Cargill üzerinden giderek ülkemizin durumunu ve dünyanın durumunu rahatlıkla okuyabiliriz. Biz bağımsız bir ülke falan değiliz. Yarı bağımlı Türkiye iken 12 eylül 1980 de Amerika nın yaptırdığı askeri darbeden sonra tam bağımlı Türkiye olduk. Temel konularda bizim ne yapıp yapmayacağımıza bu büyük şirketler ve bunların ülkeleri karar veriyor. 1 milyon Afganlı nın ülkemize gelmesini isteyen Amerika dır. Bu kadar Suriye linin ülkemize girmesini isteyen Amerika dır. Bunlar ileride Amerika nın kötü emelleri için kullanılacaklardır. Önce sınırdaki mayınlar temizlendi, sonra da Suriye liler geldi. Biz kendi isteğimizle bunları almadık. Amerika rica etti biz de aldık.
Peki ülkemiz için bu kadar kötülüklere AKP neden müsaade ediyor. Çünkü müsaade etmezse başına gelecekleri biliyor. Çünkü bu güçlere karşı gelenler bu kadar uzun süre iktidarda kalamazlar. Bu şeker fabrikalarını ben kapatmazsam başka bir hükümet bulup ona kapattıracaklar.
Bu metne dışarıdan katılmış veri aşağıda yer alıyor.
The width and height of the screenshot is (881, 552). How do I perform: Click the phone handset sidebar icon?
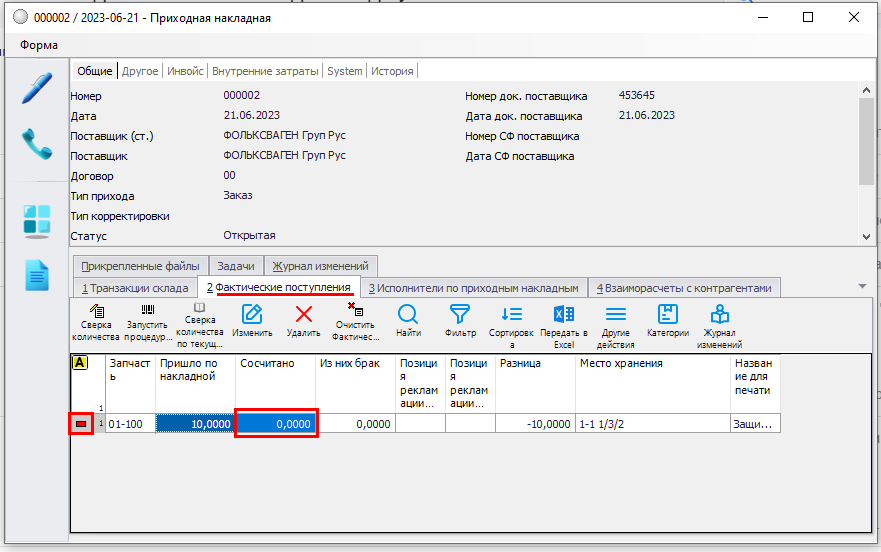(x=37, y=144)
Hiç olmazsa ben kapatayım, iktidarın nimetlerinden de ben yararlanayım diye düşünüyorlar.
Seçimler oldu. Siz sanıyor musunuz ki AKP kazandı, CHP kaybetti. Hayır. Kazanan Cargill oldu, kaybeden Türk halkı oldu. Bu güçler AKP hükümeti ile bir dönem daha yürümeye karar verdiler. Çünkü bu hükümet ne isterlerse yapıyordu. Yanına destek olarak Bahçeli yi verdiler. Bahçeli nin görevi her ne olursa olsun AKP hükümetine destek vermektir. Yoksa gerçek bir milliyetçi bu kadar Afganlı nın, bu kadar Suriyeli nin ülkemize gelip Türklük yapımızın bozulmasını nasıl kabul edebilir.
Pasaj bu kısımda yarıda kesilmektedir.